Das indes ist vorliegend anders. Zum einen hat der Kläger den Annahmeverzugsvergütungsanspruch ausdrücklich unbedingt gestellt und erklärt, dies auch so gewollt zu haben. Zum anderen kann es dem Interesse des klagenden Arbeitnehmers durchaus entsprechen, gerade den Antrag auf Zahlung von Annahmeverzugsvergütung unbedingt zu stellen. Hierfür kann es durchaus Gründe geben.
dd)
Der Hinweis des Klägers, das Gericht müsse "in erster Linie auf eine sachdienliche Antragstellung hinwirken", dies gebiete § 139 ZPO, trägt nicht.
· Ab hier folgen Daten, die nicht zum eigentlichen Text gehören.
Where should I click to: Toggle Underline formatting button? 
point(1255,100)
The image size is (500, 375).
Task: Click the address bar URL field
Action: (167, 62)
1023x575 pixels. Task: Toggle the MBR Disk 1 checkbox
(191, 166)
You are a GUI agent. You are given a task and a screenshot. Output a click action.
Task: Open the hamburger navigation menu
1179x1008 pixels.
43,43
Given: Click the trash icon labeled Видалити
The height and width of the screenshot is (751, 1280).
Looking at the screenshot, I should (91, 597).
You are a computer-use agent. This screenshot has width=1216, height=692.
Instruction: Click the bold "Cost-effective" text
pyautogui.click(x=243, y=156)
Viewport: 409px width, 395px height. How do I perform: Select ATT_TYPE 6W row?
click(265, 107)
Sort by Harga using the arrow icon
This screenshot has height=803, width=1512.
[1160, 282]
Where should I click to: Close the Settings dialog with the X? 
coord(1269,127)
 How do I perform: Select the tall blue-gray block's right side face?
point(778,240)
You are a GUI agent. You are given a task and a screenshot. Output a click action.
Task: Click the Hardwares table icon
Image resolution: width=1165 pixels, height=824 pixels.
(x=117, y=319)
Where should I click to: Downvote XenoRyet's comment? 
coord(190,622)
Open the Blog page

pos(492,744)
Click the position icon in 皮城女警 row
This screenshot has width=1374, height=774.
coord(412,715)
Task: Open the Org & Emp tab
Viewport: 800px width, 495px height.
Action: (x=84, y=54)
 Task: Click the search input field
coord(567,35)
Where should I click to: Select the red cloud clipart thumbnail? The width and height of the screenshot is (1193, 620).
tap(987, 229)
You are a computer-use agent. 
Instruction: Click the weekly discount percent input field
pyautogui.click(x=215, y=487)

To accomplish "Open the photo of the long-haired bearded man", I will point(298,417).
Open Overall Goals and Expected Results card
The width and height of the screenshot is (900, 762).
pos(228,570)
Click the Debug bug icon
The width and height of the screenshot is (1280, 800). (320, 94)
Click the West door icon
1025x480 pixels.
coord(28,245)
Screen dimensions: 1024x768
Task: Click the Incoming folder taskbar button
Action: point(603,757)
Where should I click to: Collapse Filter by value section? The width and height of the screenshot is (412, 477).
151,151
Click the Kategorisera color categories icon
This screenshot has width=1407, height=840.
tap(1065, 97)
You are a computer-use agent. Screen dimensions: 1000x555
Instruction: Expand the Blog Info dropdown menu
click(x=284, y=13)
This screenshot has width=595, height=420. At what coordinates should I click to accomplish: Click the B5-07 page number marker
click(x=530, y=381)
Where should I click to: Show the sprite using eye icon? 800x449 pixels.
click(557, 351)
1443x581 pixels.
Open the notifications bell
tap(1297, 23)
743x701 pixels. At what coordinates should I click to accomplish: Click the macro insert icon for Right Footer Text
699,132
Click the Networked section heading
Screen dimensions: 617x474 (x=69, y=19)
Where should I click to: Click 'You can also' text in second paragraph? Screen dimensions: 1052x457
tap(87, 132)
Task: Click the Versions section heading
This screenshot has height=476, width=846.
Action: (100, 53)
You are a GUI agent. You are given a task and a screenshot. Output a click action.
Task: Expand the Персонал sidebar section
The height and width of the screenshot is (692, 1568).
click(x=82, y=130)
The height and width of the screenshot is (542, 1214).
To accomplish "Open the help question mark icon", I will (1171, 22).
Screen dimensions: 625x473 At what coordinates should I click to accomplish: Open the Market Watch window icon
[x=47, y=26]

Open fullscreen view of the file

Im arbeitsgerichtlichen Verfahren gilt die Dispositionsmaxime. Die Parteien sind Herren des Verfahrens. Es bleibt ihnen unbenommen, auch unzulässige Anträge zu stellen. Die Zulässigkeit eines Antrags hat grundsätzlich keine Auswirkung auf den Streitwert.
3.
Das Beschwerdeverfahren nach § 68 GKG ist gebührenfrei (§ 68 Abs. 3 Satz 1 GKG). Kosten werden nicht erstattet (§ 68 Abs. 3 Satz 2 GKG).
4.
Gegen diese Entscheidung ist ein Rechtsmittel nicht gegeben (§ 68 Abs. 1 Satz 5 iVm § 66 Abs. 3 Satz 3 GKG). Er ist unanfechtbar.